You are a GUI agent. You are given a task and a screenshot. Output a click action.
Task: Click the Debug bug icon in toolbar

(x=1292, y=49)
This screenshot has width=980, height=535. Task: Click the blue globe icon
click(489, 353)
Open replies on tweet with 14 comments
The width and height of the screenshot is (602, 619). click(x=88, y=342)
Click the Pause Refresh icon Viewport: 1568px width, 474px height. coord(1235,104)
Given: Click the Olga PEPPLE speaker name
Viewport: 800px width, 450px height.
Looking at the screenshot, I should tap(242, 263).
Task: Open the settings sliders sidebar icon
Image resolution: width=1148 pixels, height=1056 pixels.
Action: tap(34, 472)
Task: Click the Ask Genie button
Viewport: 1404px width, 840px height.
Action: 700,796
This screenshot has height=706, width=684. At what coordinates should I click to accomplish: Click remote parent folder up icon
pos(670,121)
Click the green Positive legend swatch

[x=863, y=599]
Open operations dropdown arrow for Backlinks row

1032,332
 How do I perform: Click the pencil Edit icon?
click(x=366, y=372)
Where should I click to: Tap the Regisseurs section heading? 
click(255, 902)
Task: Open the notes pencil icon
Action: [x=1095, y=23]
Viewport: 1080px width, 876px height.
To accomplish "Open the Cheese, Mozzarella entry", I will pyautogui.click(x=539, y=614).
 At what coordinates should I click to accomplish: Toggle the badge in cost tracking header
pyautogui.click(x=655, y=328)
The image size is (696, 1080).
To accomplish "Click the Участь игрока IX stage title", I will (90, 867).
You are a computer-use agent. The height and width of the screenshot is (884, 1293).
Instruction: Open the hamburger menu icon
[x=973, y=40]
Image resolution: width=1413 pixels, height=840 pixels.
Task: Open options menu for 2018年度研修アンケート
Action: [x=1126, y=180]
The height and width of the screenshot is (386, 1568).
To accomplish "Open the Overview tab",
☆ ☆ ☆ ☆ ☆
• CHALLENGE:
Copy out every line of the listing above without changing anything.

• RESPONSE BELOW:
You are a GUI agent. You are given a task and a screenshot. Output a click action.
Task: Click the Debug bug icon in toolbar

(x=1292, y=49)
This screenshot has width=980, height=535. Task: Click the blue globe icon
click(489, 353)
Open replies on tweet with 14 comments
The width and height of the screenshot is (602, 619). click(x=88, y=342)
Click the Pause Refresh icon Viewport: 1568px width, 474px height. coord(1235,104)
Given: Click the Olga PEPPLE speaker name
Viewport: 800px width, 450px height.
Looking at the screenshot, I should tap(242, 263).
Task: Open the settings sliders sidebar icon
Image resolution: width=1148 pixels, height=1056 pixels.
Action: tap(34, 472)
Task: Click the Ask Genie button
Viewport: 1404px width, 840px height.
Action: 700,796
This screenshot has height=706, width=684. At what coordinates should I click to accomplish: Click remote parent folder up icon
pos(670,121)
Click the green Positive legend swatch

[x=863, y=599]
Open operations dropdown arrow for Backlinks row

1032,332
 How do I perform: Click the pencil Edit icon?
click(x=366, y=372)
Where should I click to: Tap the Regisseurs section heading? 
click(255, 902)
Task: Open the notes pencil icon
Action: [x=1095, y=23]
Viewport: 1080px width, 876px height.
To accomplish "Open the Cheese, Mozzarella entry", I will pyautogui.click(x=539, y=614).
 At what coordinates should I click to accomplish: Toggle the badge in cost tracking header
pyautogui.click(x=655, y=328)
The image size is (696, 1080).
To accomplish "Click the Участь игрока IX stage title", I will (90, 867).
You are a computer-use agent. The height and width of the screenshot is (884, 1293).
Instruction: Open the hamburger menu icon
[x=973, y=40]
Image resolution: width=1413 pixels, height=840 pixels.
Task: Open options menu for 2018年度研修アンケート
Action: [x=1126, y=180]
The height and width of the screenshot is (386, 1568).
To accomplish "Open the Overview tab",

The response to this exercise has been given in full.